Locate, in the data below, the line that contains "The image size is (2138, 982)." and the line that contains "You are a computer-use"; reproduce exactly those two lines and every line between them, nothing more.

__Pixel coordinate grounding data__
<<<<
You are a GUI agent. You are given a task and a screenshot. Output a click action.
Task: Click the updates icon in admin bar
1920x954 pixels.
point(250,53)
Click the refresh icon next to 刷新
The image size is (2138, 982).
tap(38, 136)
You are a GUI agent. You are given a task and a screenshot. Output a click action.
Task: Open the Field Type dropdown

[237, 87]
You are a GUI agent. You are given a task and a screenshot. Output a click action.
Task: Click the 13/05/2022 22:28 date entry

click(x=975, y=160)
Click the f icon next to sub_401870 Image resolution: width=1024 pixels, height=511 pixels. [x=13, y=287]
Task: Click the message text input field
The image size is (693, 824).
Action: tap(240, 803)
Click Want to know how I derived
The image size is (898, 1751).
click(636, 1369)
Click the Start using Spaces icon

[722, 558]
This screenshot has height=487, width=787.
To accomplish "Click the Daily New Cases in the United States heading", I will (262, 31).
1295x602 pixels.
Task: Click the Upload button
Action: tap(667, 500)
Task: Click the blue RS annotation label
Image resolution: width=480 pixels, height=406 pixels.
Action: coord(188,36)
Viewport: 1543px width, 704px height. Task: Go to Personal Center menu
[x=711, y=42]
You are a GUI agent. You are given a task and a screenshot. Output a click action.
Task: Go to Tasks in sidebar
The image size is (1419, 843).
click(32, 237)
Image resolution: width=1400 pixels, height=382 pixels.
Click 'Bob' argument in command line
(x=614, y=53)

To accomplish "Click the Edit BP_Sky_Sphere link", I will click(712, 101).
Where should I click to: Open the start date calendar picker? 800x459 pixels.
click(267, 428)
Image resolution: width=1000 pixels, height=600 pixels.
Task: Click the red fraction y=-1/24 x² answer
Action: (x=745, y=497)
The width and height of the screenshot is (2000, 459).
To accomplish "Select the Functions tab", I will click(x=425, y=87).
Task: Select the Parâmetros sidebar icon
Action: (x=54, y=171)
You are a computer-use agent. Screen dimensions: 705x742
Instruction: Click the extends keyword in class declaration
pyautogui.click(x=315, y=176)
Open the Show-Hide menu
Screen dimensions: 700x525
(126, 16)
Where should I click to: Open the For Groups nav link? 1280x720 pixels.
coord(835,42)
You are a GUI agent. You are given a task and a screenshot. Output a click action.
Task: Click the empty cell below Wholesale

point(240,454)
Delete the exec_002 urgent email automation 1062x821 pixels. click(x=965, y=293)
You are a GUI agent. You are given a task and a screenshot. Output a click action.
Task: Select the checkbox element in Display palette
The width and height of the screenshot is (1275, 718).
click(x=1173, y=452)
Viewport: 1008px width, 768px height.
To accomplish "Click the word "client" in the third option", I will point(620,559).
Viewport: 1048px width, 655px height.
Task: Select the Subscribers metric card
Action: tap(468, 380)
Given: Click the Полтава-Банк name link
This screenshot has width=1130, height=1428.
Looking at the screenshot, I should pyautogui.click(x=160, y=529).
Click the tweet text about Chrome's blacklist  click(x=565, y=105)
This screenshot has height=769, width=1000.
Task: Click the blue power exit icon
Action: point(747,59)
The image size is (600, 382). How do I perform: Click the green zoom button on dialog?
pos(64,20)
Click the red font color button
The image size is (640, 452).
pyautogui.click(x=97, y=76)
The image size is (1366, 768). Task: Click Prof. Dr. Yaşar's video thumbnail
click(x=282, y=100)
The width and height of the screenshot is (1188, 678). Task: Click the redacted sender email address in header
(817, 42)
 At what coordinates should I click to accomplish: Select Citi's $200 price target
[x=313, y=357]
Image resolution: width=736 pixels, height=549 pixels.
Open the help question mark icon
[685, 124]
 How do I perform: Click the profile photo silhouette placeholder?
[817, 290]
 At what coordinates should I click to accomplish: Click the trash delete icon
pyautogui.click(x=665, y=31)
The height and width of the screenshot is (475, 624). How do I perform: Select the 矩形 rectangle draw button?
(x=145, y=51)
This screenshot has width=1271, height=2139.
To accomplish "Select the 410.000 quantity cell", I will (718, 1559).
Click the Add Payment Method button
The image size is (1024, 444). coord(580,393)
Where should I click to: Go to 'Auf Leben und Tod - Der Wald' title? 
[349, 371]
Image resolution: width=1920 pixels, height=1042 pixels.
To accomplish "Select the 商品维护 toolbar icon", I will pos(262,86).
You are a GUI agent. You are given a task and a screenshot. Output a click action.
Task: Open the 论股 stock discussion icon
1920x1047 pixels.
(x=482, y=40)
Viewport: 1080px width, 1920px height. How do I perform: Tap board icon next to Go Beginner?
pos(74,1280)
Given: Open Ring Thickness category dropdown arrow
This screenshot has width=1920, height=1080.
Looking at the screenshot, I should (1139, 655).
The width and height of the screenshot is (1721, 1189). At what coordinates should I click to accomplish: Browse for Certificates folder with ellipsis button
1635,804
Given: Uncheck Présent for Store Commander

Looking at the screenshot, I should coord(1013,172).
>>>>
__ANSWER FOR THIS EXERCISE__
The image size is (2138, 982).
tap(38, 136)
You are a GUI agent. You are given a task and a screenshot. Output a click action.
Task: Open the Field Type dropdown

[237, 87]
You are a GUI agent. You are given a task and a screenshot. Output a click action.
Task: Click the 13/05/2022 22:28 date entry

click(x=975, y=160)
Click the f icon next to sub_401870 Image resolution: width=1024 pixels, height=511 pixels. [x=13, y=287]
Task: Click the message text input field
The image size is (693, 824).
Action: tap(240, 803)
Click Want to know how I derived
The image size is (898, 1751).
click(636, 1369)
Click the Start using Spaces icon

[722, 558]
This screenshot has height=487, width=787.
To accomplish "Click the Daily New Cases in the United States heading", I will (262, 31).
1295x602 pixels.
Task: Click the Upload button
Action: tap(667, 500)
Task: Click the blue RS annotation label
Image resolution: width=480 pixels, height=406 pixels.
Action: coord(188,36)
Viewport: 1543px width, 704px height. Task: Go to Personal Center menu
[x=711, y=42]
You are a GUI agent. You are given a task and a screenshot. Output a click action.
Task: Go to Tasks in sidebar
The image size is (1419, 843).
click(32, 237)
Image resolution: width=1400 pixels, height=382 pixels.
Click 'Bob' argument in command line
(x=614, y=53)

To accomplish "Click the Edit BP_Sky_Sphere link", I will click(712, 101).
Where should I click to: Open the start date calendar picker? 800x459 pixels.
click(267, 428)
Image resolution: width=1000 pixels, height=600 pixels.
Task: Click the red fraction y=-1/24 x² answer
Action: (x=745, y=497)
The width and height of the screenshot is (2000, 459).
To accomplish "Select the Functions tab", I will click(x=425, y=87).
Task: Select the Parâmetros sidebar icon
Action: (x=54, y=171)
You are a computer-use agent. Screen dimensions: 705x742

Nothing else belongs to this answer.